The equilibrium constant, often denoted as \( K_c \), is a crucial concept in chemical equilibrium. It provides a quantitative measure of the position of equilibrium in a chemical reaction. Specifically, it relates the concentrations of products to the concentrations of reactants at equilibrium. For a general reaction:

• \( aA + bB \rightleftharpoons cC + dD \)

The equilibrium constant \( K_c \) is given by:\[K_c = \frac{[C]^c[D]^d}{[A]^a[B]^b}\]Here, the square brackets denote the concentration of each species, and the exponents (\(a, b, c, d\)) correspond to their stoichiometric coefficients.
The value of \( K_c \) provides insight into the reaction's tendencies:

• If \( K_c \gg 1 \), the equilibrium lies to the right, favoring products.
• If \( K_c \ll 1 \), the equilibrium lies to the left, favoring reactants.
• If \( K_c \approx 1 \), neither products nor reactants are favored.

In the exercise, \( K_c \) is given as \(4\), suggesting the reaction favors the formation of \( B \) over \( A \) at equilibrium.

When dealing with gaseous reactions, the concentration of gases plays a foundational role. Gas concentration is measured in molarity, the number of moles of a gas per liter of volume (mol/L).
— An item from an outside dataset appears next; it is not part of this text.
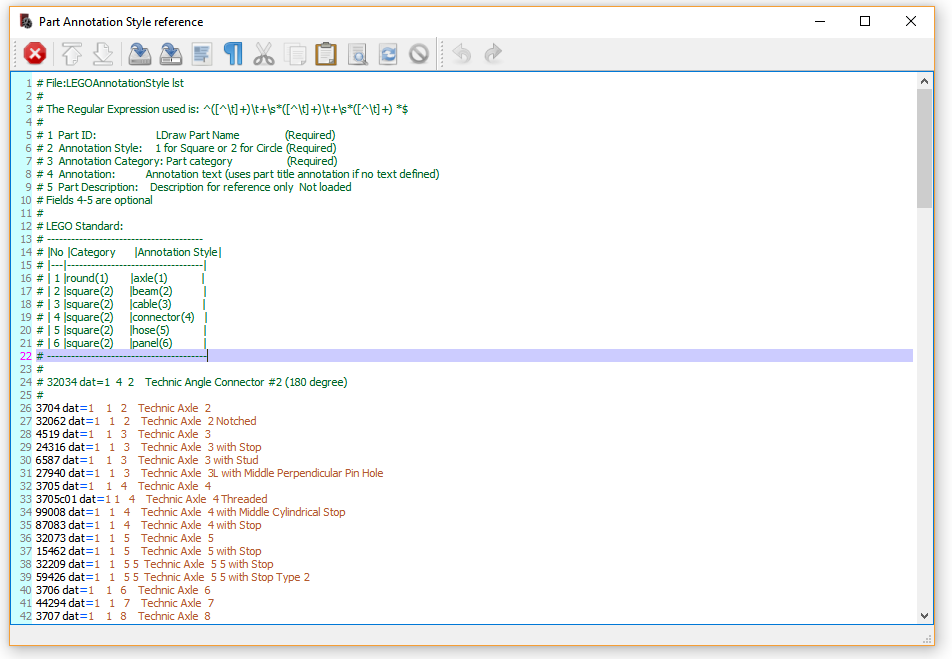Click the highlighted line number 22
952x659 pixels.
pos(28,355)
In a closed system, like the one in the exercise, the initial concentration can be easily determined by dividing the number of moles by the volume of the container.
In the exercise, \(1\) mole of \( A \) is introduced into a \(1\)-liter vessel, resulting in an initial concentration of \(1\) M.
As the system reaches equilibrium, some of the \( A \) is converted to \( B \). If we denote the equilibrium concentration of \( B \) as \( x \), then the equilibrium concentration of \( A \) will be \( 1 - x \). Knowing how gases convert at equilibrium allows us to make use of the equilibrium constant to solve for the concentration of each species.

Reaction stoichiometry is all about the quantitative relationships between reactants and products in a chemical reaction. It provides the necessary coefficients that allow chemists to predict the amounts of different substances consumed and produced.
For the reaction \( A(g) \rightleftharpoons B(g) \), the stoichiometry is straightforward since both sides of the reaction have the same coefficients. This means for every mole of \( A \) that reacts, one mole of \( B \) is produced.
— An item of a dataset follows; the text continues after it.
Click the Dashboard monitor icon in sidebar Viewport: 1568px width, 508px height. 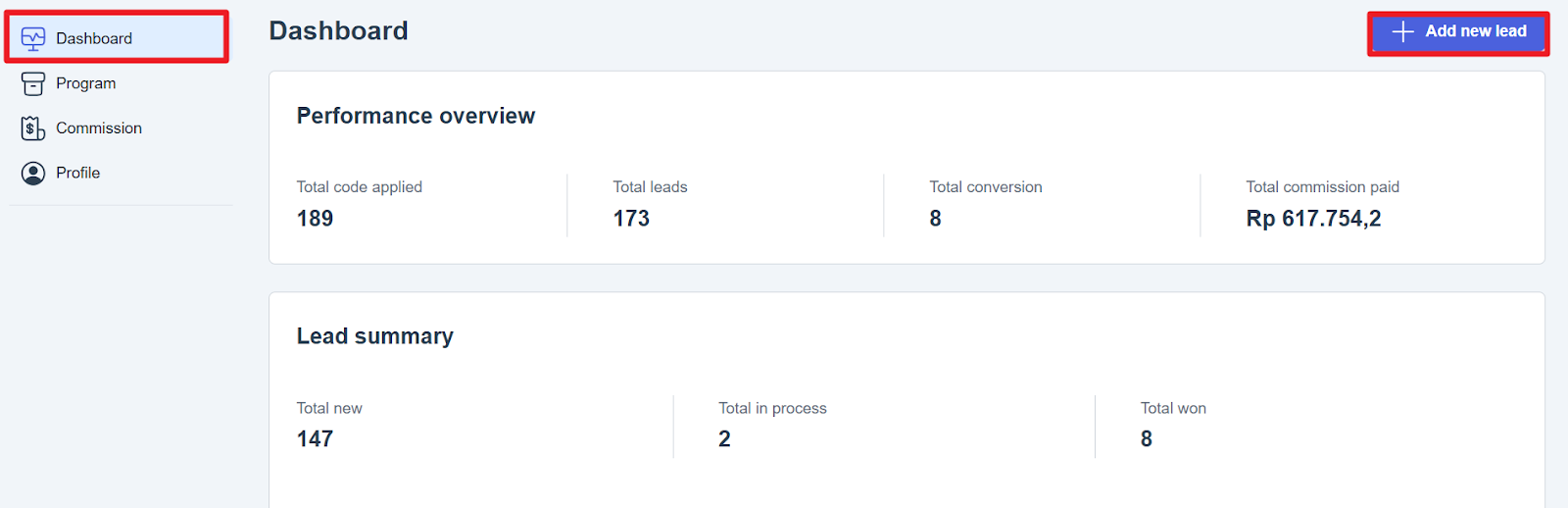tap(33, 38)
• Start by establishing a change variable, \( x \), which represents the moles of \( A \) turned into \( B \).
• The equilibrium concentration of each is: \([B] = x\), and \([A] = 1 - x\).

Using \( K_c = 4 \), the stoichiometry helps set up the equation \( \frac{x}{1-x} = 4 \). Solving this provides \( x \), the equilibrium concentration of \( B \), emphasizing the simplicity of stoichiometry in calculations.